L’origine del presunto litigio tra Roberta Bruzzone e Milo Infante è un botta e risposta teso a Ore 14 del 27 novembre sul caso Garlasco. “Leggeteveli i verbali” contro “Li leggiamo anche noi”. Ecco chiarito il senso del post d’addio della criminologa.

"Leggeteveli i verbali". Questa è la frase pronunciata da Roberta Bruzzone nel pomeriggio di giovedì 27 novembre, a Ore 14, durante il blocco dedicato al caso Garlasco. "I verbali li leggiamo anche noi", è stata la risposta muscolare di Milo Infante. Il fatto che la criminologa abbia sempre avuto convinzioni granitiche sul caso che ormai si è riaperto, non è un mistero. In un talk show, posizioni contrapposte sono la regola. Il gioco delle parti è scritto nella scaletta: esperti che si scontrano, opinioni diverse che si confrontano, il pubblico a casa che assiste al dibattito. Ma giovedì qualcosa è andato oltre. E ora, alla luce del messaggio social pubblicato da Bruzzone poche ore dopo, quello scambio assume un significato completamente diverso.

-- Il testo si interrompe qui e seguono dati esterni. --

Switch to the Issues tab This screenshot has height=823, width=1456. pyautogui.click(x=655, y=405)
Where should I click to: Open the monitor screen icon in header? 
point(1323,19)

Lo scambio che ha gelato lo studio Il caso Garlasco si è riaperto, e Roberta Bruzzone ha sempre avuto convinzioni ferme su questa vicenda. Non è un mistero per chi segue il programma. La criminologa non ha mai nascosto la sua posizione, sostenendola con il rigore scientifico che la contraddistingue. Ma giovedì, durante il blocco dedicato al caso, qualcosa si è rotto.